··· Data rows
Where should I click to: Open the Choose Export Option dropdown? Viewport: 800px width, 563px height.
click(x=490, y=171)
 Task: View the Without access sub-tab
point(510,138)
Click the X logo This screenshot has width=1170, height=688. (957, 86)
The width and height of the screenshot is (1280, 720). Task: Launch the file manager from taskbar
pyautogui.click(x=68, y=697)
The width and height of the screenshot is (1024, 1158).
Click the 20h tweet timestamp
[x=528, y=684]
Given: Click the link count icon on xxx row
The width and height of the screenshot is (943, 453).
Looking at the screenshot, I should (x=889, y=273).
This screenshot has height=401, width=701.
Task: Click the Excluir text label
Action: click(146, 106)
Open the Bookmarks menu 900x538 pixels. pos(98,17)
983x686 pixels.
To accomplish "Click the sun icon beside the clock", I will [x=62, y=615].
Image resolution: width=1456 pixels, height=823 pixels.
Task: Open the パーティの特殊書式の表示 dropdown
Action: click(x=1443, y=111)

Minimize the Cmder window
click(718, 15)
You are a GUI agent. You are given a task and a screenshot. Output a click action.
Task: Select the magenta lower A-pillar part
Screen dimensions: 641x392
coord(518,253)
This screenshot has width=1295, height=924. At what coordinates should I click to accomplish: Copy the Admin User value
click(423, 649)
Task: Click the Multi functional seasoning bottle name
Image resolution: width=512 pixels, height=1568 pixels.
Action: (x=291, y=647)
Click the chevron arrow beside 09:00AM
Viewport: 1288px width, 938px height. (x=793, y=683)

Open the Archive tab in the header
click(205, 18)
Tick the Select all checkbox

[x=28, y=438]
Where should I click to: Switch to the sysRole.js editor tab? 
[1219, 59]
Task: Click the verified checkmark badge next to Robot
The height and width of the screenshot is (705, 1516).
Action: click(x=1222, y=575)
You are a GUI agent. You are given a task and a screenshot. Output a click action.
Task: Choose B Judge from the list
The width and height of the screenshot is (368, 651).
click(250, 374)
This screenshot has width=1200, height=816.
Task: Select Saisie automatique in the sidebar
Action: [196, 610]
······
- _Exercise task_:
Format the lines above as a JSON list of strings, with one string for each line and blank lines left out.

- _Written response_:
[
  "Where should I click to: Open the Choose Export Option dropdown? Viewport: 800px width, 563px height.",
  "click(x=490, y=171)",
  " Task: View the Without access sub-tab",
  "point(510,138)",
  "Click the X logo This screenshot has width=1170, height=688. (957, 86)",
  "The width and height of the screenshot is (1280, 720). Task: Launch the file manager from taskbar",
  "pyautogui.click(x=68, y=697)",
  "The width and height of the screenshot is (1024, 1158).",
  "Click the 20h tweet timestamp",
  "[x=528, y=684]",
  "Given: Click the link count icon on xxx row",
  "The width and height of the screenshot is (943, 453).",
  "Looking at the screenshot, I should (x=889, y=273).",
  "This screenshot has height=401, width=701.",
  "Task: Click the Excluir text label",
  "Action: click(146, 106)",
  "Open the Bookmarks menu 900x538 pixels. pos(98,17)",
  "983x686 pixels.",
  "To accomplish \"Click the sun icon beside the clock\", I will [x=62, y=615].",
  "Image resolution: width=1456 pixels, height=823 pixels.",
  "Task: Open the パーティの特殊書式の表示 dropdown",
  "Action: click(x=1443, y=111)",
  "Minimize the Cmder window",
  "click(718, 15)",
  "You are a GUI agent. You are given a task and a screenshot. Output a click action.",
  "Task: Select the magenta lower A-pillar part",
  "Screen dimensions: 641x392",
  "coord(518,253)",
  "This screenshot has width=1295, height=924. At what coordinates should I click to accomplish: Copy the Admin User value",
  "click(423, 649)",
  "Task: Click the Multi functional seasoning bottle name",
  "Image resolution: width=512 pixels, height=1568 pixels.",
  "Action: (x=291, y=647)",
  "Click the chevron arrow beside 09:00AM",
  "Viewport: 1288px width, 938px height. (x=793, y=683)",
  "Open the Archive tab in the header",
  "click(205, 18)",
  "Tick the Select all checkbox",
  "[x=28, y=438]",
  "Where should I click to: Switch to the sysRole.js editor tab? ",
  "[1219, 59]",
  "Task: Click the verified checkmark badge next to Robot",
  "The height and width of the screenshot is (705, 1516).",
  "Action: click(x=1222, y=575)",
  "You are a GUI agent. You are given a task and a screenshot. Output a click action.",
  "Task: Choose B Judge from the list",
  "The width and height of the screenshot is (368, 651).",
  "click(250, 374)",
  "This screenshot has width=1200, height=816.",
  "Task: Select Saisie automatique in the sidebar",
  "Action: [196, 610]"
]